**REQUIRED WORK**
The whole listing below needs to be duplicated exactly, pictures aside.

**INFORMATION GIVEN**

▼▼▼

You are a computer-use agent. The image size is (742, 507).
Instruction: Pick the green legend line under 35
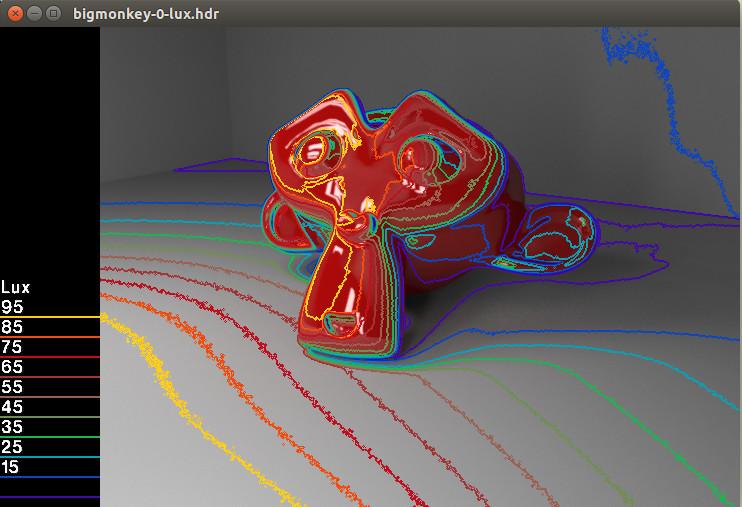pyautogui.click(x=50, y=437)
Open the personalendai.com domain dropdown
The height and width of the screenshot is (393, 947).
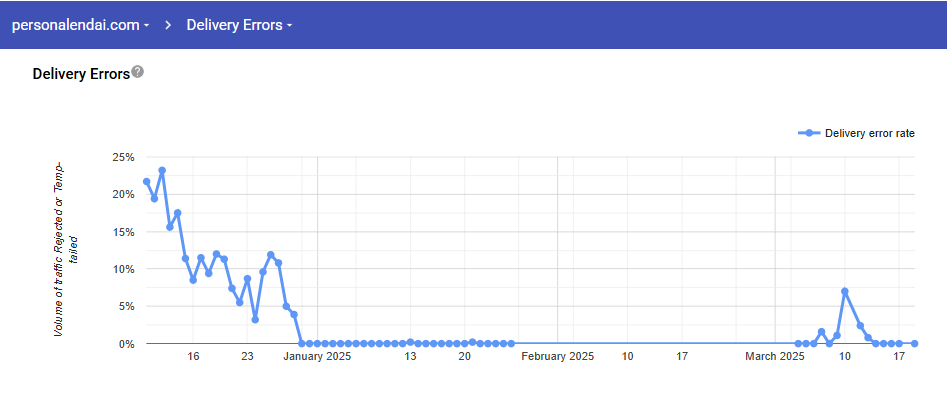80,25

▲▲▲

**EXERCISE OUTPUT**
You are a computer-use agent. The image size is (742, 507).
Instruction: Pick the green legend line under 35
pyautogui.click(x=50, y=437)
Open the personalendai.com domain dropdown
The height and width of the screenshot is (393, 947).
80,25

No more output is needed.